There are no compression settings, so the images degrade noticeably before your very eyes. Still, if you want that kind of thing, you go for the models up and above this one. They support higher resolution images, as you’d expect.

But this is all academic, I don’t use the camera. If I had a need for such things, I’d have bought one of the other models and not this one.

In conclusion, the SonyEricsson T610 suits my needs quite well. It’s simple enough to use and other than the frivolous inclusion of games, tunes et cetera, there’s no feature bloat, it’s compact, doesn’t look like a girls phone and has the bells & whistles that will suit the suits down to the ground…

By Wayne Smallman

Wayne is the man behind the Blah, Blah! Technology website, and the creator of the Under Cloud, a digital research assistant for journalists and academics.

7 replies on “Product Review: SonyEricsson T610”

It sounds pretty good (except the camera). I went with the PalmOne Treo 600, and I have all the things you mentioned in your phone (including the crap camera, which is a toy I never use), except bluetooth (I couldn’t afford that little extra for the Treo 650). I bought it because I was already familiar with the Palm software/interface/tools and you can get pretty much any kind of application for it that you might like. I moved away from the ever-familiar Nokia and wanted something I could get up and running with immediately.

Like the Ericson, the battery life is a joke, but I tend to work in an office and charge it regularly so no real problem there. It seems pretty robust (only dropped it once so far), but occasionally I try a new Palm application not specifically designed for it (just generally for the Palm platform) and it reboots on some operations. The only other real concern I have is the screen – you (can) use a stylus to drive the palm applications, and it seems to me the screen scratches (or at least dulls) a little too easily.

The only thing that would worry me about the Ericson is the same problem with the palm – the tiny keypad.

Why can’t they either improve the speech recognition so you don’t need a keyboard, or make a built in fold out keyboard so that if you need one you’ve got one you can use?

This phone isn’t nearly as sturdy as my last, the venerable Nokia 6310i

Excellent battery life, good set of features and just damn near indestructible.

My sister has it now and she loves it.

Not too big, practical and a pretty sizable memory for text messages and phone numbers.

Plus, you get to store multiple contact details under each personal entry just like most modern phones.

But, it had to go.

I needed to be able to integrate my phone with my workflow…

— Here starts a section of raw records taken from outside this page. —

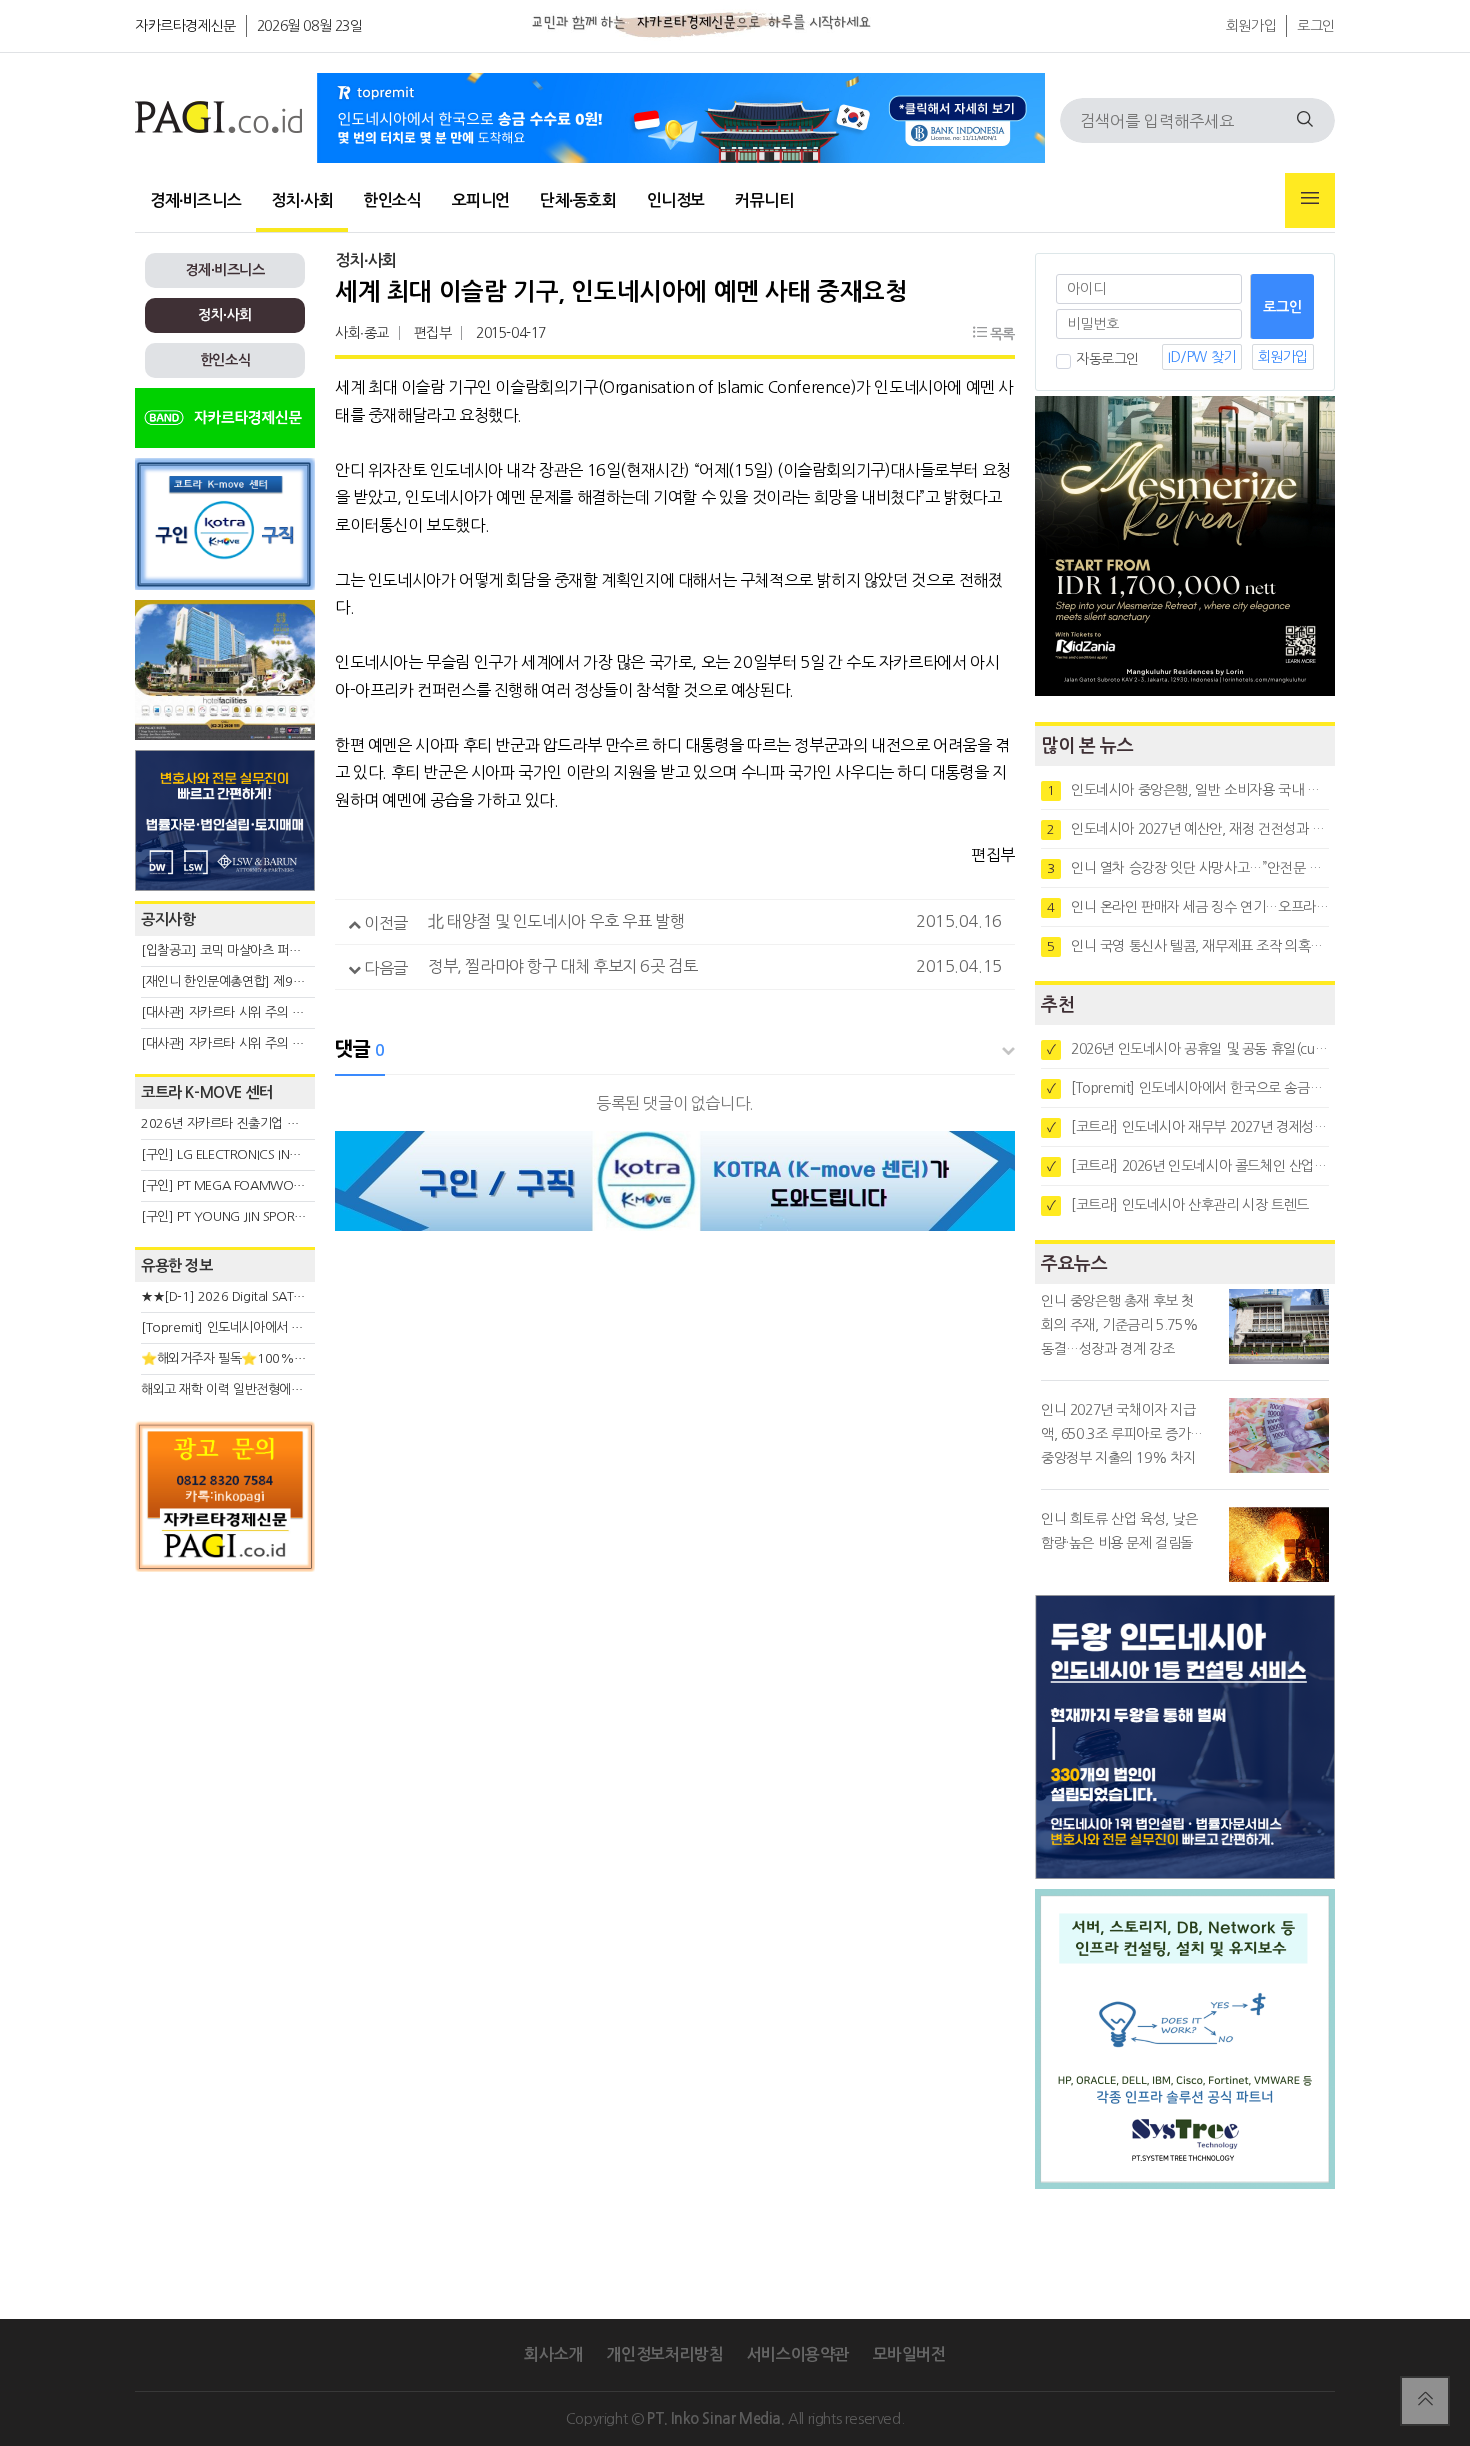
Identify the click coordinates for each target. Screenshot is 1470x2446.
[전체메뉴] (1310, 200)
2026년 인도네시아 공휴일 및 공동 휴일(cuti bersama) (1188, 1049)
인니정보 (676, 200)
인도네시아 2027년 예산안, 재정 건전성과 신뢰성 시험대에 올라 (1188, 829)
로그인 (1316, 26)
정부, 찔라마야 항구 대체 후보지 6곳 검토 (562, 966)
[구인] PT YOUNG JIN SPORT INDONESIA (254, 1216)
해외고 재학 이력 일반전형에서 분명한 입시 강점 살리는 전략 (300, 1389)
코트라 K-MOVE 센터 (207, 1092)
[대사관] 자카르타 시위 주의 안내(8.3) (241, 1043)
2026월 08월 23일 (310, 26)
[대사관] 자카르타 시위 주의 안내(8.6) (241, 1012)
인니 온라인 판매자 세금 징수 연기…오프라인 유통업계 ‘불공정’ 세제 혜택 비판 (1188, 907)
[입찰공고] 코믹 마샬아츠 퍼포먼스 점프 (245, 950)
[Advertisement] (225, 1762)
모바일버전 (909, 2354)
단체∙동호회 (578, 200)
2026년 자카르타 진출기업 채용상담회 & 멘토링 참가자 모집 (301, 1123)
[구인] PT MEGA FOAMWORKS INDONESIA (261, 1185)
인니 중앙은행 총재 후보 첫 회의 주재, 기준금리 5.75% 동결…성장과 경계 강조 (1119, 1325)
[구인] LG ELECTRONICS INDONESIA (241, 1154)
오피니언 (481, 200)
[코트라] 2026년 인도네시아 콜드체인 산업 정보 (1188, 1166)
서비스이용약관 (798, 2354)
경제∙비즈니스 (195, 200)
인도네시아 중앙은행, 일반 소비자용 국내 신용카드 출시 (1188, 790)
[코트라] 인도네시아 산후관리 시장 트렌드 (1178, 1205)
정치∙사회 (302, 200)
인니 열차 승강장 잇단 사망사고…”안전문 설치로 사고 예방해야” (1188, 868)
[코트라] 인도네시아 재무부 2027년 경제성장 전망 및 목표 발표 (1188, 1127)
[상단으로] (1425, 2401)
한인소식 (392, 200)
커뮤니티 (764, 200)
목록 (1000, 334)
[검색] (1305, 120)
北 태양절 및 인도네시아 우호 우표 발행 (556, 921)
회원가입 (1251, 26)
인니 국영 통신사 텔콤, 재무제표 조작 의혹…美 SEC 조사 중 (1188, 946)
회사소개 (553, 2354)
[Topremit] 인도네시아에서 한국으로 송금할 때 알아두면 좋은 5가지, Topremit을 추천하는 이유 (1188, 1088)
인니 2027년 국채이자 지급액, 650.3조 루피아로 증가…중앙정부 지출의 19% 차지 (1122, 1434)
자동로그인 (1107, 359)
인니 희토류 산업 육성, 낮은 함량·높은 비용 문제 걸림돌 (1119, 1531)
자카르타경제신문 (185, 26)
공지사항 (168, 919)
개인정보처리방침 (664, 2354)
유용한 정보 (177, 1265)
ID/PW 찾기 (1202, 357)
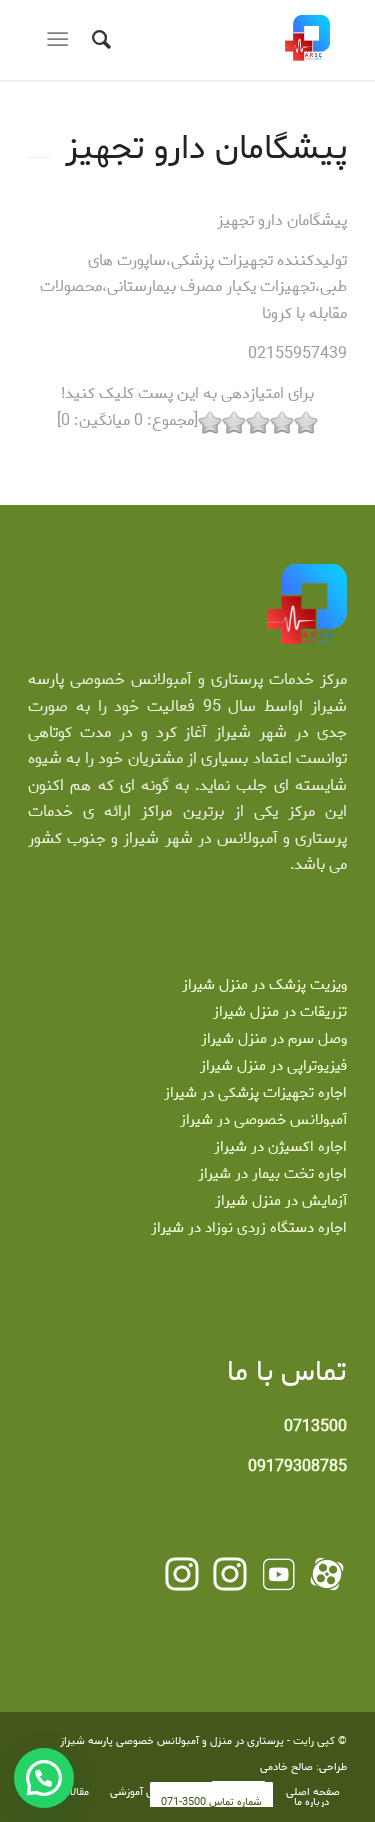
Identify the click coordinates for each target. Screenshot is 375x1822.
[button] (44, 1778)
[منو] (61, 40)
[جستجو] (98, 40)
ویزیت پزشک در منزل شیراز (264, 985)
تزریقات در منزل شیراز (280, 1012)
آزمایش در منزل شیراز (281, 1201)
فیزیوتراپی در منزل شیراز (273, 1066)
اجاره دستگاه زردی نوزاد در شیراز (249, 1228)
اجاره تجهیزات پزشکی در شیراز (255, 1093)
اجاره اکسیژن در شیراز (280, 1147)
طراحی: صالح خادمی (303, 1767)
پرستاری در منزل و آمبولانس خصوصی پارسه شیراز (172, 1741)
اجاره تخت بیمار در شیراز (272, 1174)
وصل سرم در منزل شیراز (274, 1039)
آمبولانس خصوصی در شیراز (263, 1120)
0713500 (315, 1426)
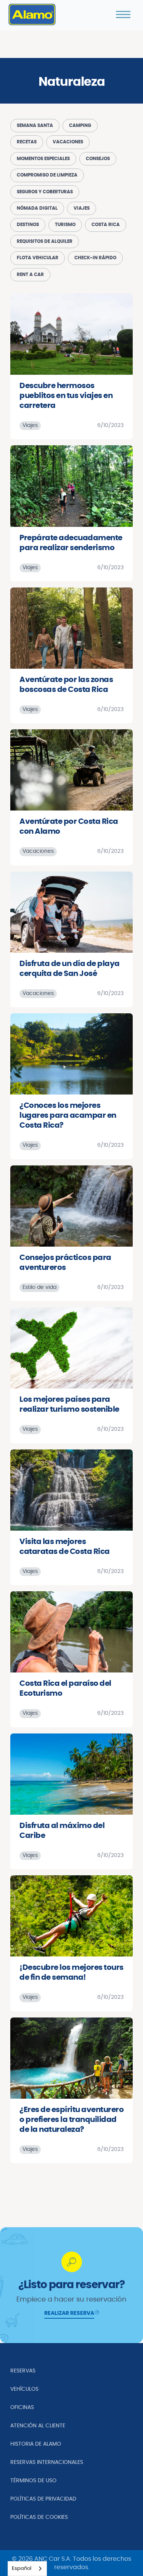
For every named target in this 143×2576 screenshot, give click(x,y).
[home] (32, 14)
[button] (123, 14)
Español (21, 2568)
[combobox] (27, 2568)
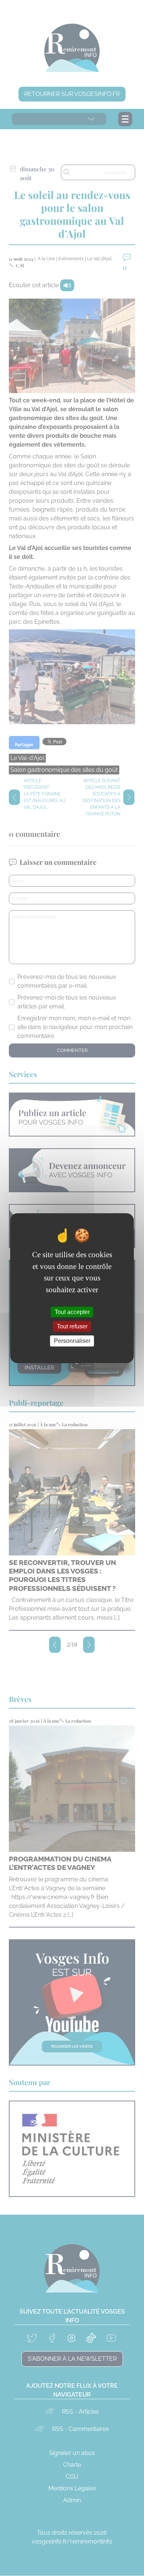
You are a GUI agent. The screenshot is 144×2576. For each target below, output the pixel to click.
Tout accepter (72, 1312)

Oddly enough my last one was a Nokia 6310i too. Great phone, I just needed more. As mine is supplied by my employers, I bought my Treo on eBay, and stuck the (work) sim card into it. Works just fine. The 6310i is still sitting in my desk drawer at home (coz my employers will want it back if/when I leave).

“The 6310i is still sitting in my desk drawer at home (coz my employers will want it back if/when I leave).”

And do what with it?

Use it as a door stop?

Who the hell is going to want to use an out-of-date phone like that?

A nice phone yes, but it’s almost like wearing someone elses’ socks, isn’t it?

That’s the thing about stuff your employers give you – you can’t throw it away, no matter how useless, because they always want it back! Even if they just tick a box and throw it away themselves.

If I leave while it can still be used, then, yes, it’ll be given to someone else. On the other hand, it’s a free phone for whoever gets it.

On the negative side I’ll also have to give back the sim card! that’ll hurt more!

I’d had Nokias from day one, starting with an 8110 (used in The Matrix) through various other models, including a 6310, until I jumped ship and went with a SonyEricsson Z600 – basically a foldable T630.

As you said: camera’s shite, but otherwise not bad.